Unlike the face-to-face physical teaching environment, where teachers directly contact the students and know much more about their states, there is no direct contact between instructors and students in the online environment. Fortunately, with the progress of technology, plenty of data generated by students in the online learning environment is recorded and accumulated [6], which guarantees researchers to analyze the potential reasons for failure. Various techniques have been introduced into this domain and form a new research direction, educational data mining (EDM). It is common to monitor users’ network access behavior by saving users’ clicking on different links and staying time on the pages in log files. In the online learning environment, the pages provide various teaching content. By analyzing students’ access to different resources, we can understand students’ learning situations. However, simply representing students’ learning behavior based on the cumulative visits to various resources is not accurate because it loses the information about the changing process of students’ learning behavior. Generally speaking, students’ behavior may remain the same in a short period, but as time goes on, this behavior will change gradually. This paper proposes an improved deep learning neural network based on the above two features to predict the at-risk student.

The main contributions of this paper are as follows.(1)The fail and withdrawn students are predicted with clickstream data that is easy to obtain in online environments. Therefore, it is more convenient to deploy in practical application systems.(2)According to the studied students’ learning behavior from the two aspects of short-term behavior characteristics and long-term changing trends, convolutional neural networks and improved recurrent neural networks are introduced into the model. Using convolution neural networks to learn the activity characteristics in a short period and recurrent neural networks to get behavior patterns in the long term can promote the model’s accuracy and precision.(3)Experimental results show that the proposed model has a better effect than the baseline methods.

The remainder of this paper is organized as follows. Literature related to EDM is reviewed in Section 2. Section 3 presents the details of the proposed model. Experiments and results are given in Section 4. Section 5 provides the conclusions and possible future work of this study.

EDM is a comprehensive application of mathematical statistics, machine learning, and data mining techniques and methods to process and analyze big educational data. Predicting students’ academic performance and identifying the at-risk students in advance constitute an important research topic in EDM [79]. Recently, machine learning methods have been the most commonly used technique in this area. For example, Marbouti et al. [10] build an academic performance prediction model based on students’ previous course performance. In their research, several machine learning approaches are employed and compared, including logistic regression (LR), support vector machine (SVM), decision tree (DTC), multilayer perceptron (MLP), and naïve Bayes classifier (NBC). They found that the NBC and the ensemble model consisting of NBC, SVM, and KNN can obtain better accuracy. Their study also shows that students who perform poorly in the first few weeks are more likely to fail. Similarly, Hlosta et al. [3] studied the relation between the initial examination and the course final result. They found that nearly 90% of the students who failed the first test would fail the course, while among the students who did not submit the initial evaluation, 94.96% would not pass the course. Besides, random forest (RF) is also commonly used in online learning prediction due to its robustness to outlier data and the ability to inspect the model for insights into the most potent discriminating variables [11, 12].
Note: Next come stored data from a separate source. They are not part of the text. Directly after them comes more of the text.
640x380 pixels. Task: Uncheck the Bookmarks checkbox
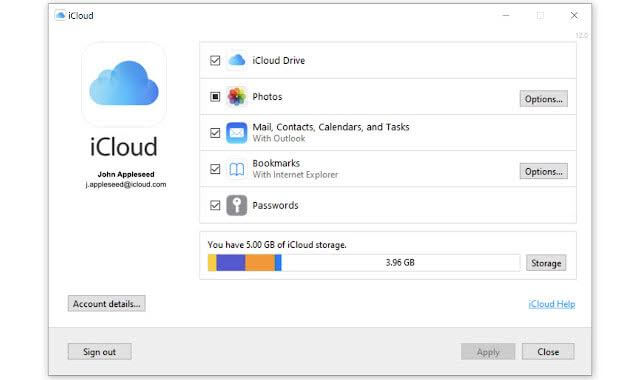pos(215,169)

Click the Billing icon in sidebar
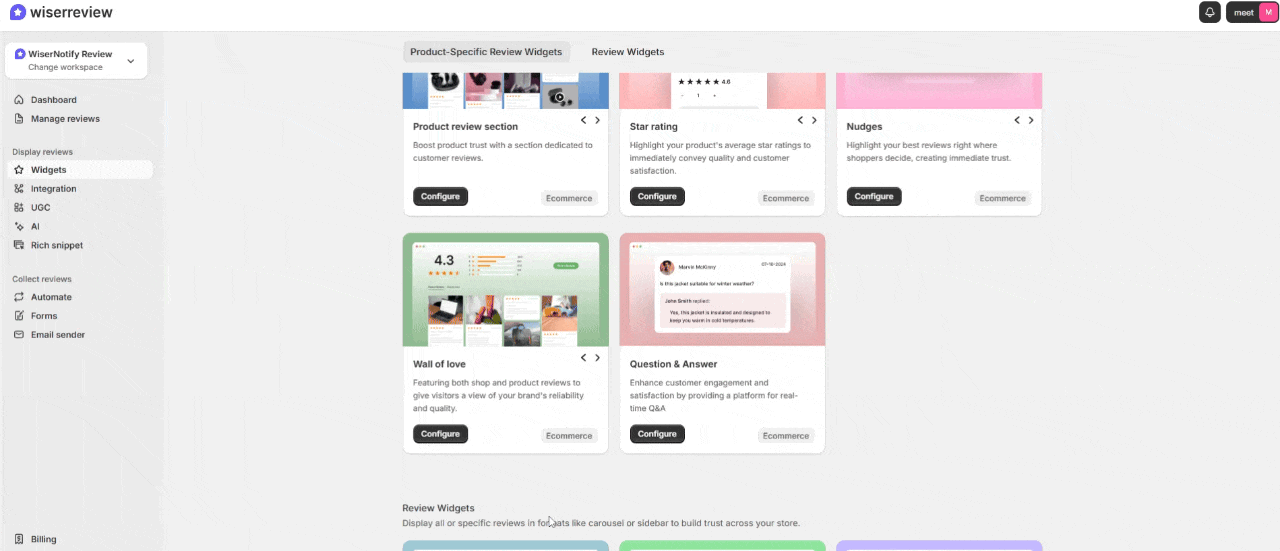coord(19,539)
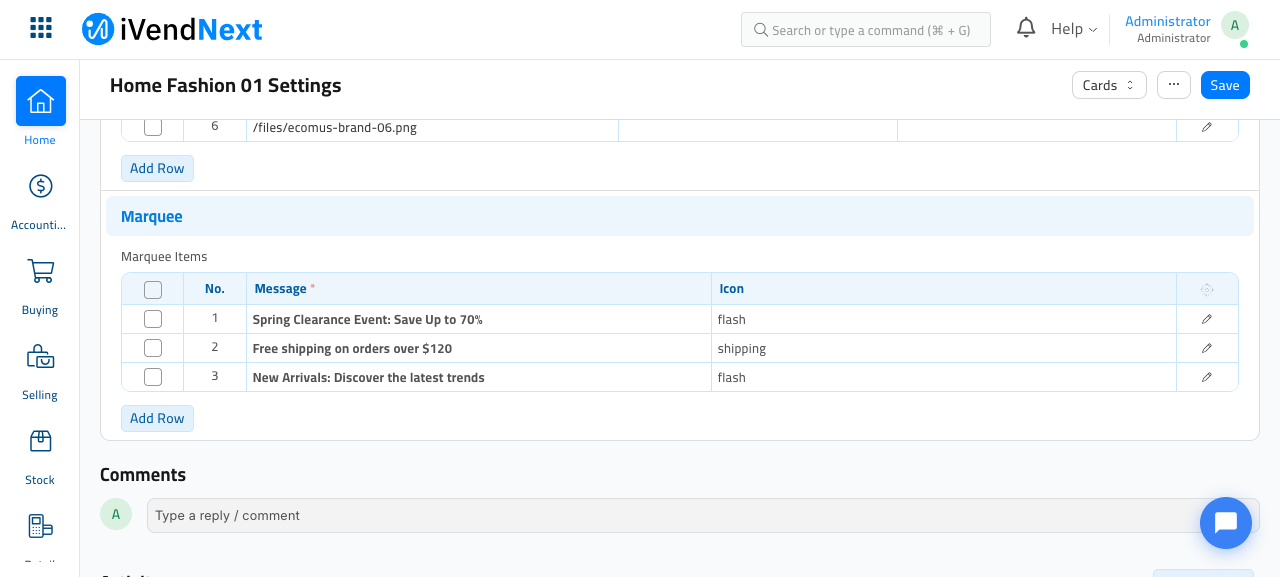Image resolution: width=1280 pixels, height=577 pixels.
Task: Select the Spring Clearance Event row checkbox
Action: pyautogui.click(x=153, y=319)
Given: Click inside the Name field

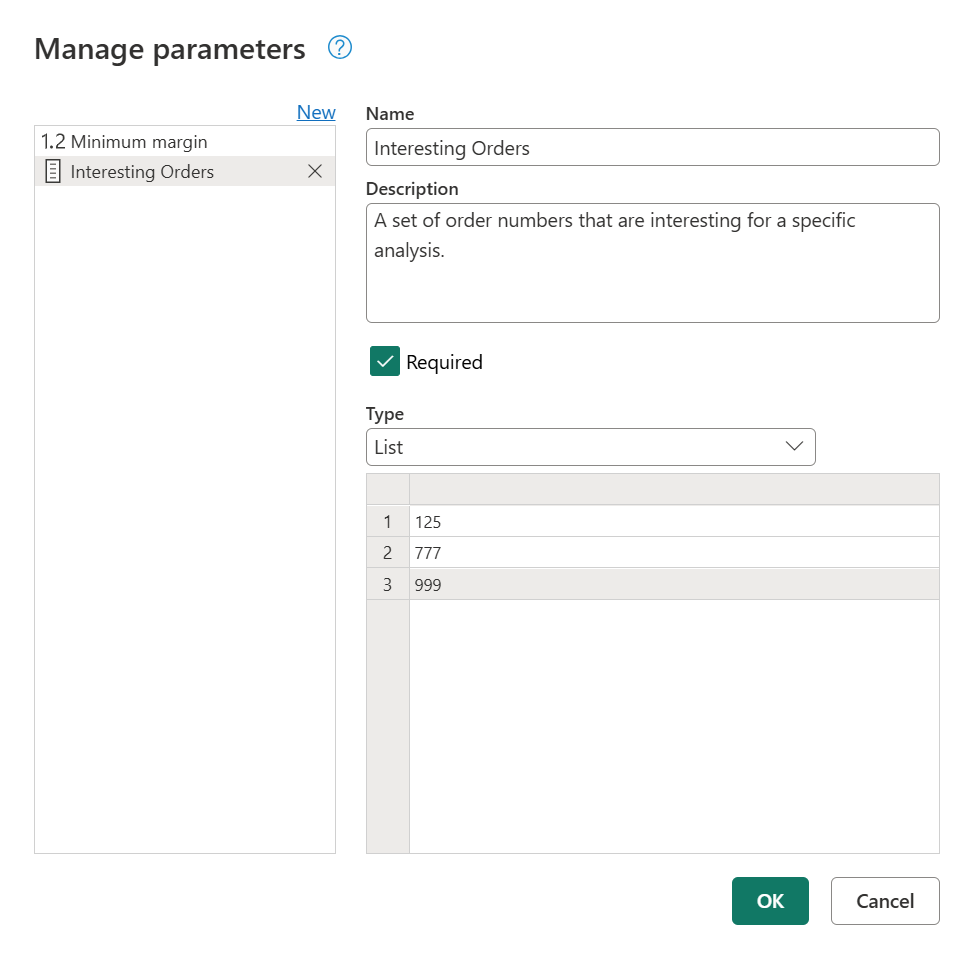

In addition to students’ prior performance on the course, their online learning behaviors are also indicators of the final academic result. Hu et al. [1] study the online activities, including total time material viewed, assignment delay, and forum participation rate. They found that the time-dependent variables significantly impact the online learning performance. In several programming-related courses, Guerrero-Higueras et al. [13] use the submission records in the version control system to monitor students’ work progress to evaluate their academic performance and predict whether they will pass the course. Likewise, Wang et al. [14] feed students’ program submission sequence into a recurrent neural network (RNN) model to obtain representations of the student’s knowledge and then predict their future performance. Okubo et al. [15] proposed the recurrent neural network (RNN) based model to predict student’s final grades from the log data, including attendance, course views, and slide views in BookLooper. Waheed et al. [16] employ artificial neural network (ANN) to predict students’ academic performance based on clickstream data.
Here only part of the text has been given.